Examples of policy-driven generation
If you need passwords that meet policy rules (length, digits, punctuation, uppercase), combine pwgen flags, then validate in script:
pwgen -s -1 16 1 | grep -Eq '[A-Z]' && echo "OK" || echo "Missing uppercase"
For stricter control, generate and post-process:
pwgen -s 16 5 | while read p; do if [[ "$p" =~ [A-Z] ]] && [[ "$p" =~ [0-9] ]] && [[ "$p" =~ [[:punct:]] ]]; then echo "$p" break fi done
Alternatives and when to use them
- Use system CSPRNG-backed tools (openssl rand -base64, /dev/urandom readers, or libsodium-based utilities) for cryptographic keys.
- Password managers (Bitwarden, 1Password, KeePassXC) are preferable for human-managed accounts because they handle storage, rotation, and syncing.
- Use pwgen when you need quick, local generation and you control secure storage.
Comparison table:
Tool | Best for | Strengths | Weaknesses |
---|---|---|---|
pwgen | Quick password generation | Fast, flexible, pronounceable options | Pronounceable mode lower entropy by default |
openssl rand | High-entropy random strings | Strong randomness, widely available | Requires encoding/formatting |
/dev/urandom + scripting | Custom entropy needs | Full control, high entropy | More complex to script safely |
Password managers | Human account management | Secure storage & rotation | Requires trust in provider, setup overhead |
Practical checklist before using generated passwords
- Use secure mode (-s) for high-value secrets.
- Choose sufficient length (16+ for most sensitive uses).
- Avoid printing to logs or history; write directly to secure stores.
- Rotate credentials periodically and after suspected exposure.
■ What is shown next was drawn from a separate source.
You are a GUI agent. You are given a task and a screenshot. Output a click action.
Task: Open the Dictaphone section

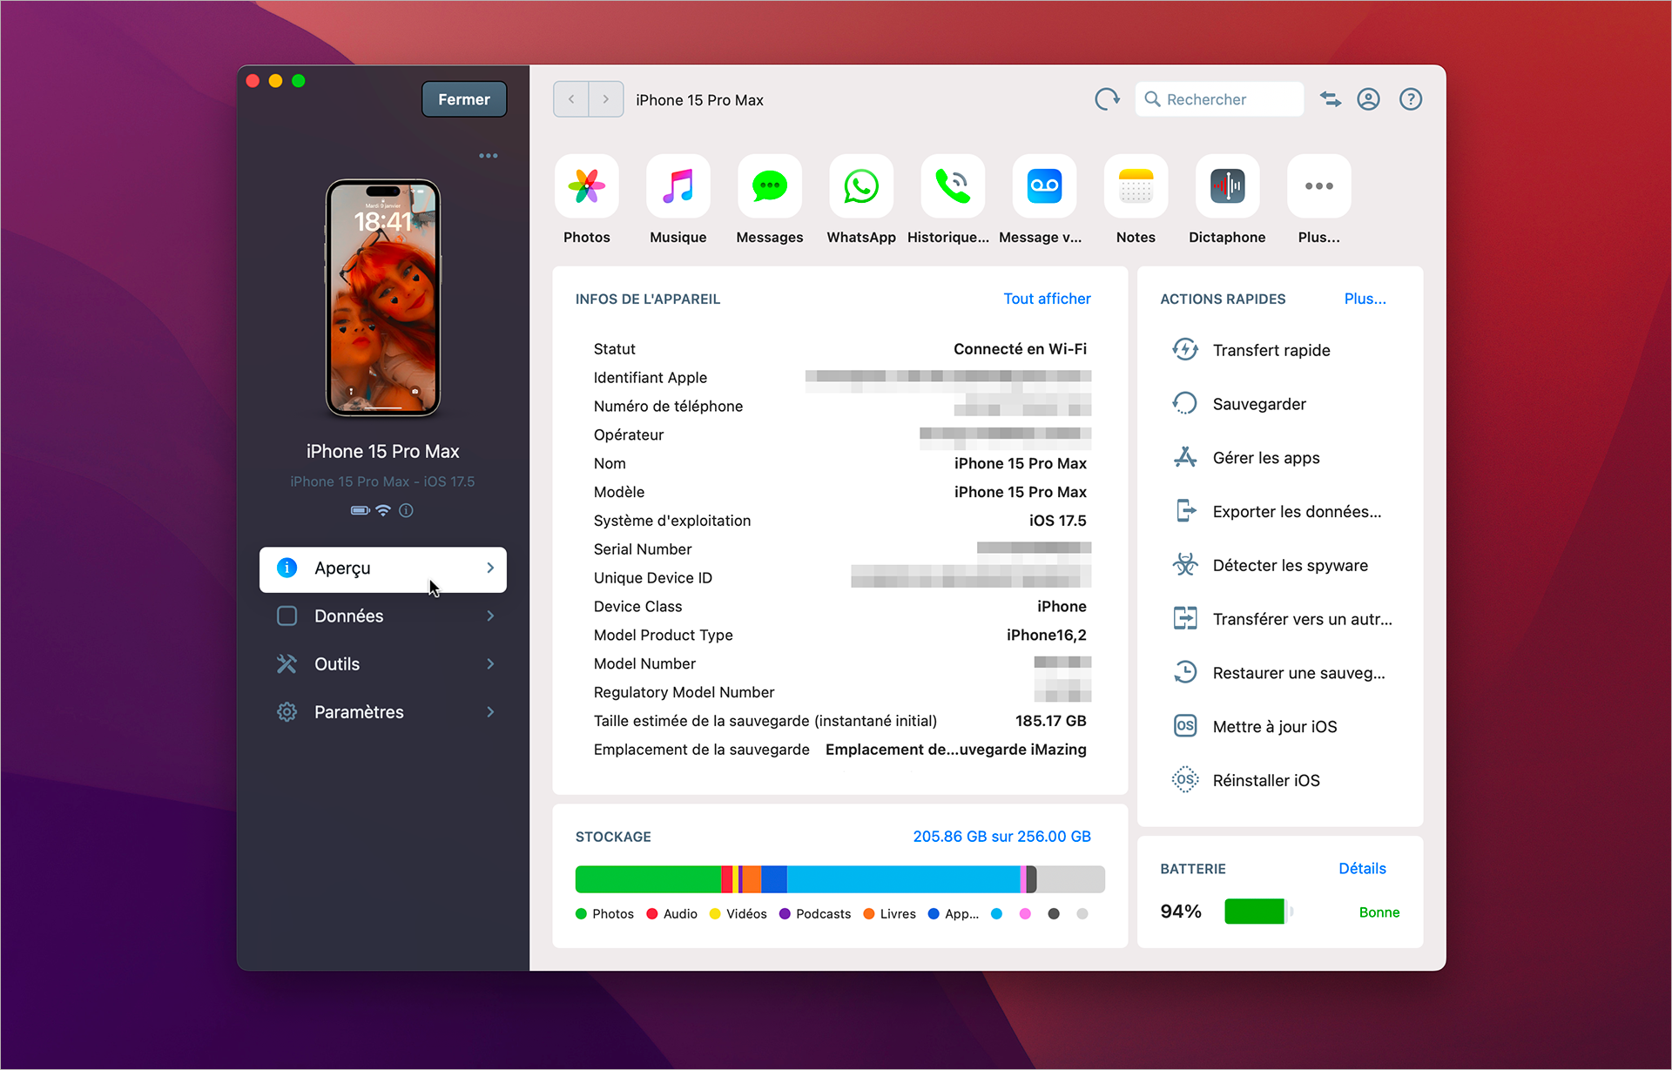[1226, 186]
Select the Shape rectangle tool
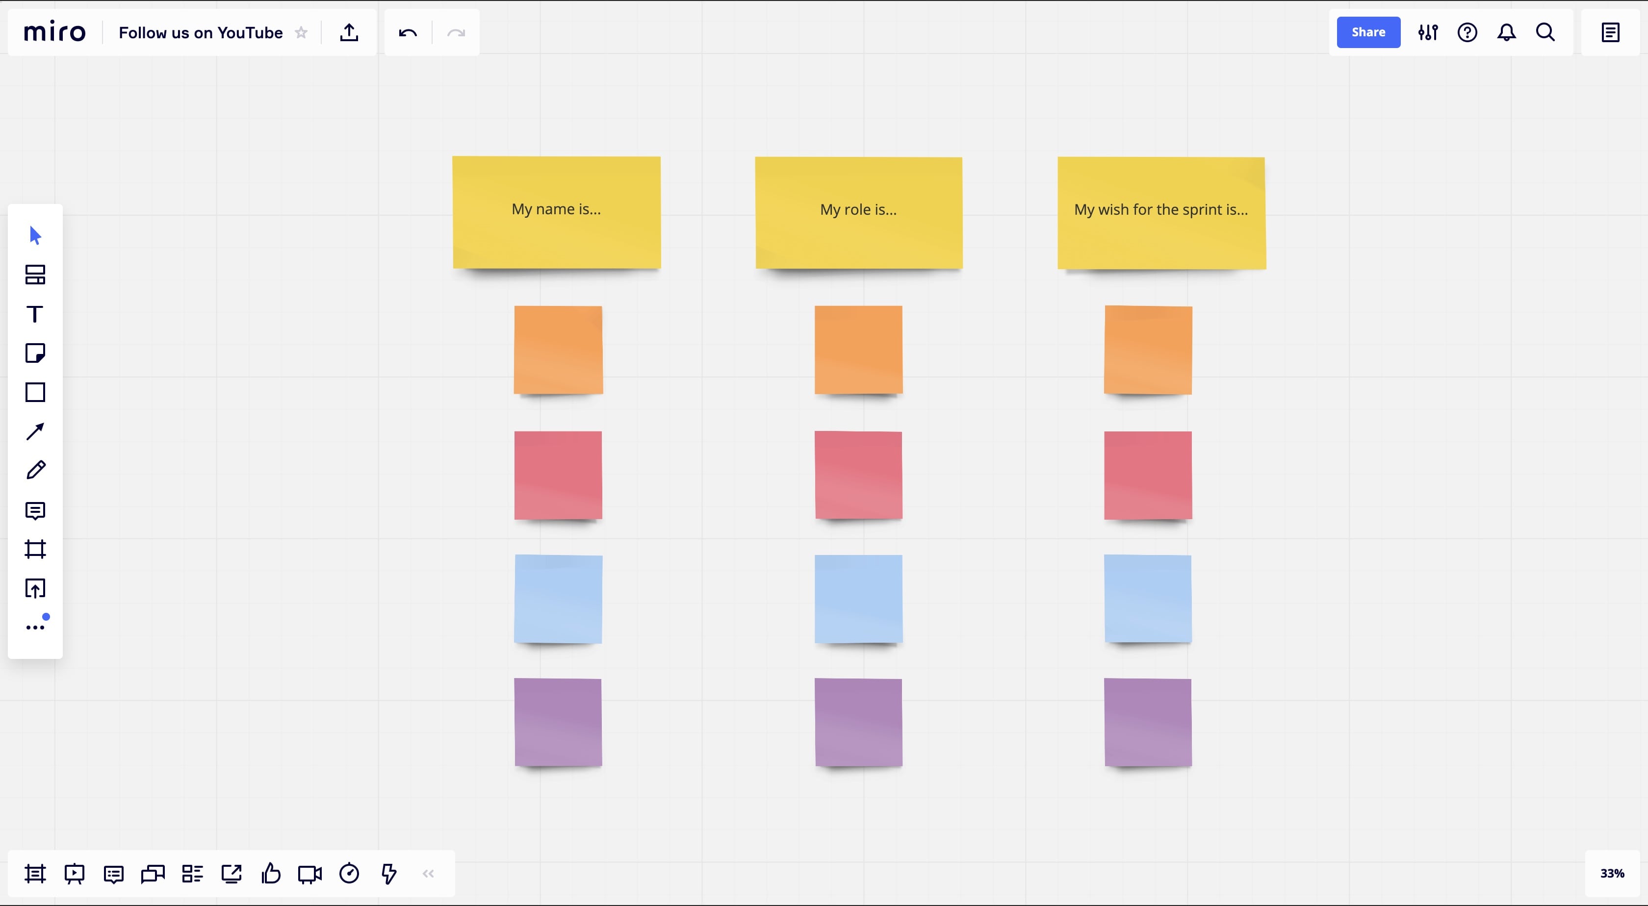Screen dimensions: 1648x906 [35, 392]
- Use unique passwords per service; never reuse.
Conclusion
pwgen is a pragmatic, fast tool for generating passwords from the command line. For routine, low-to-moderate sensitivity uses, its pronounceable defaults make life easier; for high-security needs, use the secure (-s) option and integrate output with secret management systems. Combine pwgen with careful handling practices (no logs, secure storage, adequate length) and it’ll serve reliably in both interactive and automated workflows.